● WHAT YOU HAVE TO DO:
All lines in the records below with the word "computer" must be returned.

● Records from a collection:
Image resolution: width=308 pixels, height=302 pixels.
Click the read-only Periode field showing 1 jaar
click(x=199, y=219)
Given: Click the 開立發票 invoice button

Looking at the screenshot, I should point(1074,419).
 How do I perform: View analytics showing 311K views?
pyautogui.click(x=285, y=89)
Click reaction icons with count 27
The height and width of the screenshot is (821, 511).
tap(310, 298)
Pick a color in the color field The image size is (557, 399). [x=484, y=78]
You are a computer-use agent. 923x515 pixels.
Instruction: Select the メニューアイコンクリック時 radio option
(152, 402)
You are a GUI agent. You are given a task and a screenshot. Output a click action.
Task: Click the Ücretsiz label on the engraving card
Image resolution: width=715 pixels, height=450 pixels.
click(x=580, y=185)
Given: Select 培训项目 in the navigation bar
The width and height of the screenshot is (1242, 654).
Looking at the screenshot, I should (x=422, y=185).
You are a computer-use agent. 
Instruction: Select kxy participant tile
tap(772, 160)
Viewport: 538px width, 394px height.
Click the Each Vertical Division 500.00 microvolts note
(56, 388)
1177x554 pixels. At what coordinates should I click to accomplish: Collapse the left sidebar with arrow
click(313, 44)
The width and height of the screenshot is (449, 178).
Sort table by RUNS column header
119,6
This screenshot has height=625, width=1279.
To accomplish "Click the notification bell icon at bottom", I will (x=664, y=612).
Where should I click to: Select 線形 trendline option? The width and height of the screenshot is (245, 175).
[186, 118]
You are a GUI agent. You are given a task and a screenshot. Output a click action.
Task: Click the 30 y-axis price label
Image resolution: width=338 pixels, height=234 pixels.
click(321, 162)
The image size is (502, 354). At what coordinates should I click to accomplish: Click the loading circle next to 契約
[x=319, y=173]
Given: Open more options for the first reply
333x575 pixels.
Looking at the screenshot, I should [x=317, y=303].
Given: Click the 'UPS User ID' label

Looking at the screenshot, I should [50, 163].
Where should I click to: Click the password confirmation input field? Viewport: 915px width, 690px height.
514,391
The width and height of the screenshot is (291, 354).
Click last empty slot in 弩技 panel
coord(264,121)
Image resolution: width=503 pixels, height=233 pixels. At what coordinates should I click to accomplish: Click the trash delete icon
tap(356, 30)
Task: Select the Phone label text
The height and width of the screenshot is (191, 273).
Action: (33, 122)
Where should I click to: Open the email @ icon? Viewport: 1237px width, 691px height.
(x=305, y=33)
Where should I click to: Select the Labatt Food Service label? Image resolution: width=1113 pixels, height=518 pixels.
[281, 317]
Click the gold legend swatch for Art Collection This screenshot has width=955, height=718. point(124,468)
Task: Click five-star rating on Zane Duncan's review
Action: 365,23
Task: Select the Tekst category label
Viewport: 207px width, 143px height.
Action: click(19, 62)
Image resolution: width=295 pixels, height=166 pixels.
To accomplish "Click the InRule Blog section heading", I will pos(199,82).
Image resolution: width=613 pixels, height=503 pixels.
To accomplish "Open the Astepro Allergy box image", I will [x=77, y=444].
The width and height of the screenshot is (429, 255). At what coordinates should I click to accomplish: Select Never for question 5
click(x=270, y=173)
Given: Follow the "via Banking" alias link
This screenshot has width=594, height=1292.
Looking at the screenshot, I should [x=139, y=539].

● OUTPUT OF THE TASK:
You are a computer-use agent. 923x515 pixels.
You are a computer-use agent. 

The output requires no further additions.